» **The exercise**: In the records, from the line containing "Given: Type in the Search photos field" through the line containing "tap(1412, 69)", replace "slider" with "range control" and reproduce only those lines, leaving everything else unchanged.

» **The records**:

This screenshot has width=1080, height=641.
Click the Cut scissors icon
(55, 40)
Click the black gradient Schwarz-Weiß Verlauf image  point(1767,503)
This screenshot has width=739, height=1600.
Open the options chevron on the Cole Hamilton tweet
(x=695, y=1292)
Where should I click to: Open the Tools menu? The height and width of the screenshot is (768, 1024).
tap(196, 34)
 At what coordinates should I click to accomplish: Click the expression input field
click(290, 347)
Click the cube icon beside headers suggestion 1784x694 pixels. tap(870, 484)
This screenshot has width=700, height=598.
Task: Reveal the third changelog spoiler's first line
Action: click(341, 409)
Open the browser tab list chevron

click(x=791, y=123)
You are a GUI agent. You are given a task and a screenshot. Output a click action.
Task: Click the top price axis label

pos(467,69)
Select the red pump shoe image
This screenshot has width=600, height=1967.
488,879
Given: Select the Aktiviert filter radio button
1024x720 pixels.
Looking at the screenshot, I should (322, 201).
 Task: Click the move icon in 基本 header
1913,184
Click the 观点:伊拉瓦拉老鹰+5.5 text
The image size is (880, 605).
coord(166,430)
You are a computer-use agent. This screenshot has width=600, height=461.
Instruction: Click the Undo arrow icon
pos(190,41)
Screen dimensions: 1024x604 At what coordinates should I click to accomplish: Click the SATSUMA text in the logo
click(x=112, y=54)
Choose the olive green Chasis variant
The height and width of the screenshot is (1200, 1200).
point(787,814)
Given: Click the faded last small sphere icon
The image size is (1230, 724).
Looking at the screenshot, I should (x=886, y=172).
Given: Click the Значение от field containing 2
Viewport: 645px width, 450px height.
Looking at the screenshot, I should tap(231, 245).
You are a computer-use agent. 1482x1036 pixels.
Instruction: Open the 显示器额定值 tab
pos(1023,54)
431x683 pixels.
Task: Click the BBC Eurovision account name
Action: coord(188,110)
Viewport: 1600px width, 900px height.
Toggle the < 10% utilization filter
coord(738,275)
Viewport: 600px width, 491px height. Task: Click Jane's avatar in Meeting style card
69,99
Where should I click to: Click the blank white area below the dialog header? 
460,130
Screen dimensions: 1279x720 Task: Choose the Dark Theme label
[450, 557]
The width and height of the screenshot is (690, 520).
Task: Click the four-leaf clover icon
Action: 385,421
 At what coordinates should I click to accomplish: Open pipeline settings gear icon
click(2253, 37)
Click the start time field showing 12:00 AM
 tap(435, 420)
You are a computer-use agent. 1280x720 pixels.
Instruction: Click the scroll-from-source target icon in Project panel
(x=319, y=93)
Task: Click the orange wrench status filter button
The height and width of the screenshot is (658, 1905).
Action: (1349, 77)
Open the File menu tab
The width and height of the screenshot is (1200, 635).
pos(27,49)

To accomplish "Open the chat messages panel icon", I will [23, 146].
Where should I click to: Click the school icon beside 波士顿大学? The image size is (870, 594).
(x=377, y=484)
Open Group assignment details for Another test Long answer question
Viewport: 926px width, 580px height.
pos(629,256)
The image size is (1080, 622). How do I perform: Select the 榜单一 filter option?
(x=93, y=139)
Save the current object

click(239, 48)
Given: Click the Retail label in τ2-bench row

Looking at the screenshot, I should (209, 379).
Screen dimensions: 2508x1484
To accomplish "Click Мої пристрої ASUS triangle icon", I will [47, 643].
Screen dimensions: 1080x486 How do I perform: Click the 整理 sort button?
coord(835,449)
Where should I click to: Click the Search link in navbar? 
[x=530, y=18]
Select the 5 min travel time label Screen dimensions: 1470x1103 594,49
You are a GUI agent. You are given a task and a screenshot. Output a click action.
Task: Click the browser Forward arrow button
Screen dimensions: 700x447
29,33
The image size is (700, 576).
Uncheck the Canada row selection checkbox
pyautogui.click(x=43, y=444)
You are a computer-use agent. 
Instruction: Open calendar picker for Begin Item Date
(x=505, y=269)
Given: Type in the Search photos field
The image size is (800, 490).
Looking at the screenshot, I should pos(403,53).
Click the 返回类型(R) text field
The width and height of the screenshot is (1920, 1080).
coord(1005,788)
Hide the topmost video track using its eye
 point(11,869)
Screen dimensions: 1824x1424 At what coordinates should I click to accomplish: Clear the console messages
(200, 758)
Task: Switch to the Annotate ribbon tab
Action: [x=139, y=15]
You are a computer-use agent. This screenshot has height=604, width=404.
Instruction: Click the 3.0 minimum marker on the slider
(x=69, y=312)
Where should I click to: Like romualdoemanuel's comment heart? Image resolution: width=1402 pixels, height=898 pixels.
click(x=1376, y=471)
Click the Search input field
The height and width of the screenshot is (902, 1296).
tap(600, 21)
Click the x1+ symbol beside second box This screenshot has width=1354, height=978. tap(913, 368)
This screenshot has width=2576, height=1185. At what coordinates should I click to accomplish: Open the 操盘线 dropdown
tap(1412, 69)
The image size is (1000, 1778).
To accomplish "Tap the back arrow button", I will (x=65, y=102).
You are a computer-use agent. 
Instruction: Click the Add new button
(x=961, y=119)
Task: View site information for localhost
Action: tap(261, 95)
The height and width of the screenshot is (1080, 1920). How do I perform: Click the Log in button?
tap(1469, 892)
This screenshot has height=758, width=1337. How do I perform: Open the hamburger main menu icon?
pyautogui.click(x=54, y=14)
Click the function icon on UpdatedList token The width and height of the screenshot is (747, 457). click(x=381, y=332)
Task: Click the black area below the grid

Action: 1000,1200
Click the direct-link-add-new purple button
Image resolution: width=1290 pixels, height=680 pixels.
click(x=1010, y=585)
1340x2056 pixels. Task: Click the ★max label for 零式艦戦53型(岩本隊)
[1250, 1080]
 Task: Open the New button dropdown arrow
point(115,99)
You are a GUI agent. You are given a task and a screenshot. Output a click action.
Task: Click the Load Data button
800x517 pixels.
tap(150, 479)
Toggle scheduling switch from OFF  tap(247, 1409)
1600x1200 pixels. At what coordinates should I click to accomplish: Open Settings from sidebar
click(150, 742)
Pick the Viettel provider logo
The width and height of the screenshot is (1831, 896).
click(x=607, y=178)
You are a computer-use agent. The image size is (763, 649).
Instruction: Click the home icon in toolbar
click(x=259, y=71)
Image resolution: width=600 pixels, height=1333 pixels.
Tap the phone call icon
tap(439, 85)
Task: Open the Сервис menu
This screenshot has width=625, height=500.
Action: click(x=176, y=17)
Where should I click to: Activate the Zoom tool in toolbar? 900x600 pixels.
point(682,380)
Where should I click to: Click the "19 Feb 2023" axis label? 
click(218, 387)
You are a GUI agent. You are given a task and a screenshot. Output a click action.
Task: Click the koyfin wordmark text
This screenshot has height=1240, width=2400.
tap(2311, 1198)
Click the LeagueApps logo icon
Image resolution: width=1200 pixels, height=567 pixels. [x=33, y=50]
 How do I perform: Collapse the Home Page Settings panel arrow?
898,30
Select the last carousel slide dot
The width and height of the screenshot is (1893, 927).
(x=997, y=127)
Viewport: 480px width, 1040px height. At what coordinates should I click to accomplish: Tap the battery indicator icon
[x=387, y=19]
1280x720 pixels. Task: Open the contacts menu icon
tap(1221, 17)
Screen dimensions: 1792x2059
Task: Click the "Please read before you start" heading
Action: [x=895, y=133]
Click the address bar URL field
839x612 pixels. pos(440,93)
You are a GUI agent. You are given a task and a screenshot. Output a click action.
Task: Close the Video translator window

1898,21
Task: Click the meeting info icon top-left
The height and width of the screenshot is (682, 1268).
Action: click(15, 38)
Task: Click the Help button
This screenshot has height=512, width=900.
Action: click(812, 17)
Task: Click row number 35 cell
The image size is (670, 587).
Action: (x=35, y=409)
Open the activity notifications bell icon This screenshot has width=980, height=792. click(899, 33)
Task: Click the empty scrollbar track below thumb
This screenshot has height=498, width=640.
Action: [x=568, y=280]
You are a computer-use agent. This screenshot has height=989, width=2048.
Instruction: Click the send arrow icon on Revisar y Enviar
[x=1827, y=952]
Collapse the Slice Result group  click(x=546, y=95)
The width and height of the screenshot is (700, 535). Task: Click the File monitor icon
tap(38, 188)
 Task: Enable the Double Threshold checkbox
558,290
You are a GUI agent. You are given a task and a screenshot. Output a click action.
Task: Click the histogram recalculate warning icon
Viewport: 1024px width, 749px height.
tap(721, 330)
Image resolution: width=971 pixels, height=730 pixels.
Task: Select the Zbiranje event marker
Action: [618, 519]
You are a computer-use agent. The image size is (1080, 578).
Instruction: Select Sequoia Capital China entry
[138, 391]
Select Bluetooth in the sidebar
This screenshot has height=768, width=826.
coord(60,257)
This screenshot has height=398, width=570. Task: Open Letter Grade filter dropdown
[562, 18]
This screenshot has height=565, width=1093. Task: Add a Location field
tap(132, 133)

» **Exercise answer**:
Given: Type in the Search photos field
The image size is (800, 490).
Looking at the screenshot, I should pos(403,53).
Click the 返回类型(R) text field
The width and height of the screenshot is (1920, 1080).
coord(1005,788)
Hide the topmost video track using its eye
 point(11,869)
Screen dimensions: 1824x1424 At what coordinates should I click to accomplish: Clear the console messages
(200, 758)
Task: Switch to the Annotate ribbon tab
Action: [x=139, y=15]
You are a computer-use agent. This screenshot has height=604, width=404.
Instruction: Click the 3.0 minimum marker on the range control
(x=69, y=312)
Where should I click to: Like romualdoemanuel's comment heart? Image resolution: width=1402 pixels, height=898 pixels.
click(x=1376, y=471)
Click the Search input field
The height and width of the screenshot is (902, 1296).
tap(600, 21)
Click the x1+ symbol beside second box This screenshot has width=1354, height=978. tap(913, 368)
This screenshot has width=2576, height=1185. At what coordinates should I click to accomplish: Open the 操盘线 dropdown
tap(1412, 69)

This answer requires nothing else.